* YOUR GOAL
Reproduce the items word for word, from the first line through the line containing "اقتصاد (122, 5)", with both end lines included.

Extracted records
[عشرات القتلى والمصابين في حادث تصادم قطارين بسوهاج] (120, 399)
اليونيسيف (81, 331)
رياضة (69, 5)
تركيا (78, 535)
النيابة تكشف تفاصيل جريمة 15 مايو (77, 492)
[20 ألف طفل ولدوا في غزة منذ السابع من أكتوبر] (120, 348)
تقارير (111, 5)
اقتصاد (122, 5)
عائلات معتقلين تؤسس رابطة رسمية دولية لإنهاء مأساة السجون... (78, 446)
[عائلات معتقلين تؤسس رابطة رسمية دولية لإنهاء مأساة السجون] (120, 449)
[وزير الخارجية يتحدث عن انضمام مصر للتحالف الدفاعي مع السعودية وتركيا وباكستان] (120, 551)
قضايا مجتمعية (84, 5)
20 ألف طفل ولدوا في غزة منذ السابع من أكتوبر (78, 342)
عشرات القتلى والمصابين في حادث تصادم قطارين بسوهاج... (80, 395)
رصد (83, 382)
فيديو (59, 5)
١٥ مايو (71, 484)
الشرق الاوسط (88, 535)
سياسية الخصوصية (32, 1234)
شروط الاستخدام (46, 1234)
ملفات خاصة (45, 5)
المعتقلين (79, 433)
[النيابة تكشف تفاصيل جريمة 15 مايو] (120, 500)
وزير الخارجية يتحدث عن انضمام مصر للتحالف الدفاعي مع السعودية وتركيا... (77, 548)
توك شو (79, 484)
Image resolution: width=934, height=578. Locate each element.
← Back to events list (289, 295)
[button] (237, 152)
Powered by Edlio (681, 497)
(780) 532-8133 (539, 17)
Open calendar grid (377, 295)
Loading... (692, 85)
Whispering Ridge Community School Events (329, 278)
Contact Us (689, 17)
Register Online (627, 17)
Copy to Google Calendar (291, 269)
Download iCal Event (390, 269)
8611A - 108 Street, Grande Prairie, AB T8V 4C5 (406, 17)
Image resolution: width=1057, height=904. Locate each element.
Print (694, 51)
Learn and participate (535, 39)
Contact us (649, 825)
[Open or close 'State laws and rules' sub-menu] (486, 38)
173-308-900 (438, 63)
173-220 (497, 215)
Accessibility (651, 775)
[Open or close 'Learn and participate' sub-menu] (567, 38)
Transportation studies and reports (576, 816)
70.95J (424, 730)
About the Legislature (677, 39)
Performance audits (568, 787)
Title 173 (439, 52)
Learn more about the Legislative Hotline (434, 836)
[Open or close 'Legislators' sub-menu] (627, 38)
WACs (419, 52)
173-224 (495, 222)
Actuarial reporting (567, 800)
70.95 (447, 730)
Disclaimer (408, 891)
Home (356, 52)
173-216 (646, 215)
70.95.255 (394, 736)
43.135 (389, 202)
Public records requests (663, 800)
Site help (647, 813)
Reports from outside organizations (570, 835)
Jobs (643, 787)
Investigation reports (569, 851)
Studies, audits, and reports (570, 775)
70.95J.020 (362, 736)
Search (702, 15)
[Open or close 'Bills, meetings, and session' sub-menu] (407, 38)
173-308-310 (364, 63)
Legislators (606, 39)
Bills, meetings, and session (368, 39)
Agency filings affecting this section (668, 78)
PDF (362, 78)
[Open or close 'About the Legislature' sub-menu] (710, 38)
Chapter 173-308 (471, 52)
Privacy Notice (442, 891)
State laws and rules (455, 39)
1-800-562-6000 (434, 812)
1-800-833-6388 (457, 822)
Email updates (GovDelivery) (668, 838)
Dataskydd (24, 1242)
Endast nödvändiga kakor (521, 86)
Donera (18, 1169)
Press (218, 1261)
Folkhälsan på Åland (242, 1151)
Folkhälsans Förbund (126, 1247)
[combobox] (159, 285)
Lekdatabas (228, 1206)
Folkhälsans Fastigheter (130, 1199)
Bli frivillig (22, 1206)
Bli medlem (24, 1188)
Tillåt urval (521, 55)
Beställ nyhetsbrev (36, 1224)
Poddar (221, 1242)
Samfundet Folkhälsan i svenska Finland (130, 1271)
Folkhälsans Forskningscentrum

* FINISHED ANSWER
[عشرات القتلى والمصابين في حادث تصادم قطارين بسوهاج] (120, 399)
اليونيسيف (81, 331)
رياضة (69, 5)
تركيا (78, 535)
النيابة تكشف تفاصيل جريمة 15 مايو (77, 492)
[20 ألف طفل ولدوا في غزة منذ السابع من أكتوبر] (120, 348)
تقارير (111, 5)
اقتصاد (122, 5)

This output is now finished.